Wednesday, 23 October 2019

Joint Oireachtas Committee on Health

Private Activity in Public Hospitals: Discussion

Photo of Michael HartyMichael Harty (Clare, Independent) | Oireachtas source

I thank Dr. Keegan and Dr. de Buitléir. I would like to make some comments. Most members of the joint committee sat on the Committee on the Future of Healthcare, which produced the Sláintecare report. The fundamental principle we were trying to introduce as part of the efforts to move private practice out of public hospitals was that preferential treatment would not be given to patients with private health insurance. It was suggested as a strategy that there should be a common waiting list for private or public patients with no preferential treatment. The idea was that people should be treated on the basis of need and not on the basis of whether they are insured.
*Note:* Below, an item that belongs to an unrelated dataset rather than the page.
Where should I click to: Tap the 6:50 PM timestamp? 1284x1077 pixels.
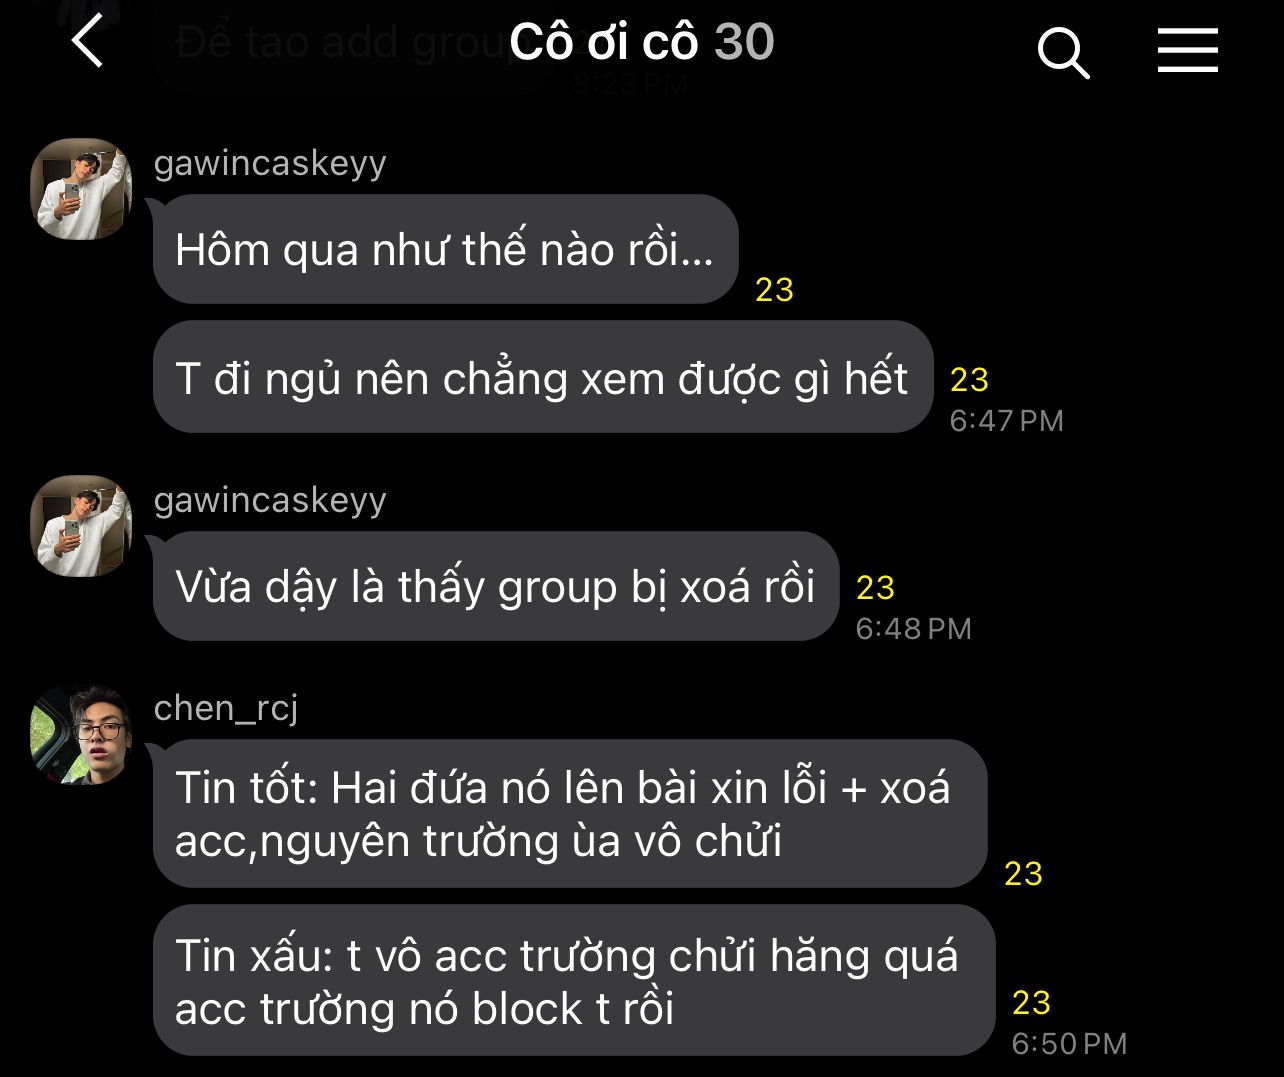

When we looked at other countries, we learned that Ireland is an outlier in this regard. In other countries where there is private health insurance, supplementary insurance gives people additional access to services but not additional access to public services. In France, for example, one can have top-up insurance if one wishes. It allows one to access private facilities, but it does not give one any preferential treatment in the public system. Everybody in Ireland is essentially entitled to free public care in a public hospital, regardless of insurance status, with the caveat of paying €800 a year, or €80 a day for ten days. If someone with private health insurance ends up in a public hospital, that is bonanza money for the hospital. It is almost an accident that the person who has ended up in the public hospital has health insurance. The perverse incentive that arises in these circumstances has been outlined. The hospital wants to maximise the insurance income and the insurance company wants to minimise the amount of money it pays out. In fact, it is accidental money that comes in the door of the hospital, most likely through accident and emergency admissions.
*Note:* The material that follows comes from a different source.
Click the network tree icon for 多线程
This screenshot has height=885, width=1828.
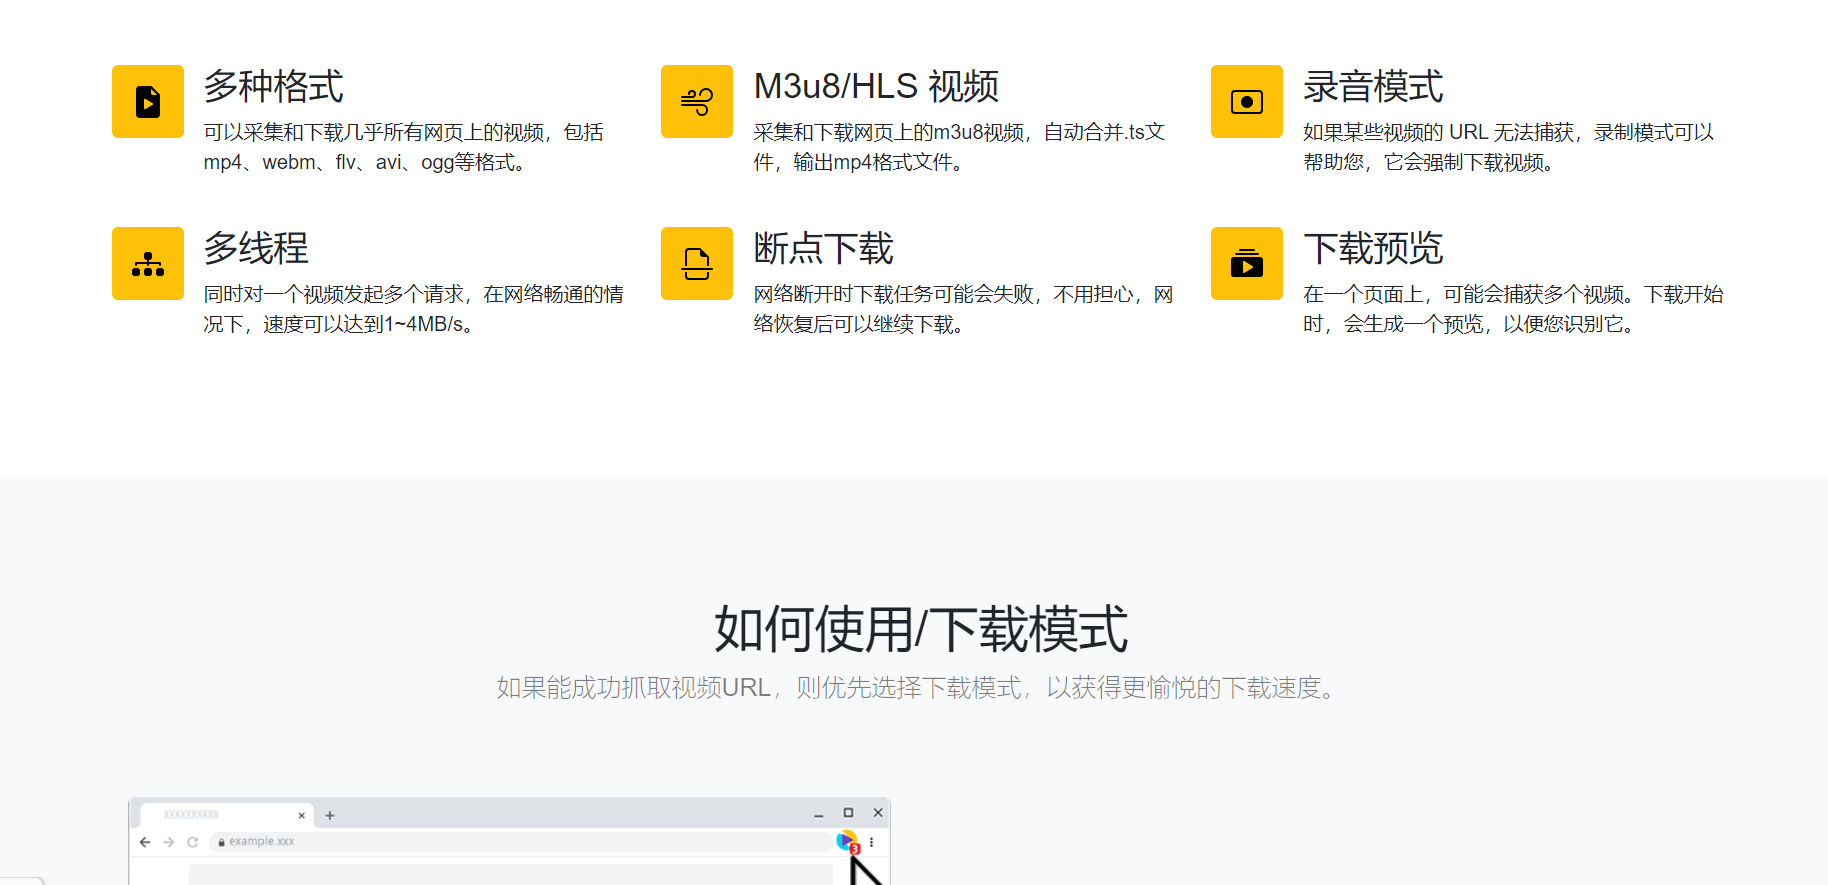(x=148, y=264)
It must be impossible to police the 20% private work that is allowed in a type B contract. If there are not many private hospitals in an area, as is the case in the mid-west, the percentage of people with private health insurance who are treated in the hospital can increase to 40%. We cannot refuse people treatment because they have private health insurance. We have to look after them.

If there is to be a public-only contract, medical indemnity insurance will cover public-only contract work. My understanding is that if one has a type B contract, a proportion of one's medical indemnity insurance is not covered through the public purse. I presume that consultants with public contracts who choose to do private work outside their 39-hour contracts will have to take out additional medical indemnity insurance to cover their private work. At the moment, they are probably getting an advantage because their public-paid medical indemnity insurance is covering much of their private practice.
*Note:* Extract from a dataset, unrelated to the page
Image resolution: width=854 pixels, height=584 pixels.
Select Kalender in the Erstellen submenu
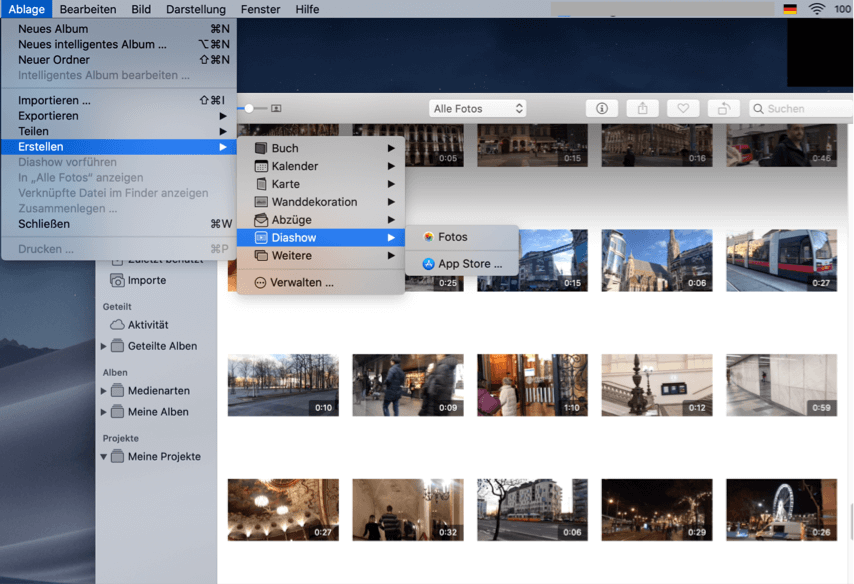294,166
We have discussed the cost of inpatient cover. A substantial amount of private practice takes place in our public hospitals. Private facilities are used for diagnostics. A consultant who carries out a private clinic in a public hospital has access to all the public facilities to carry out his diagnostic tests and his follow-up work, at no cost to the insurance company and at no cost to himself as a practitioner. I ask Dr. Keegan and Dr. de Buitléir to comment on that.

We discussed the provision of elective-only hospitals in the context of Sláintecare. As a result of capacity constraints, most people who are admitted to hospital come through accident and emergency departments. This involves urgent work. Elective work is being pushed out of public hospitals because they do not have the capacity to cope. Most of the work that is being carried out in public hospitals now is emergency care, urgent cancer care or perhaps some elective day-care procedures. More and more, the work in our public hospitals is urgent work. Unless we provide elective-only hospitals, we will never clear our waiting lists for elective work. I ask the witnesses to comment on these issues.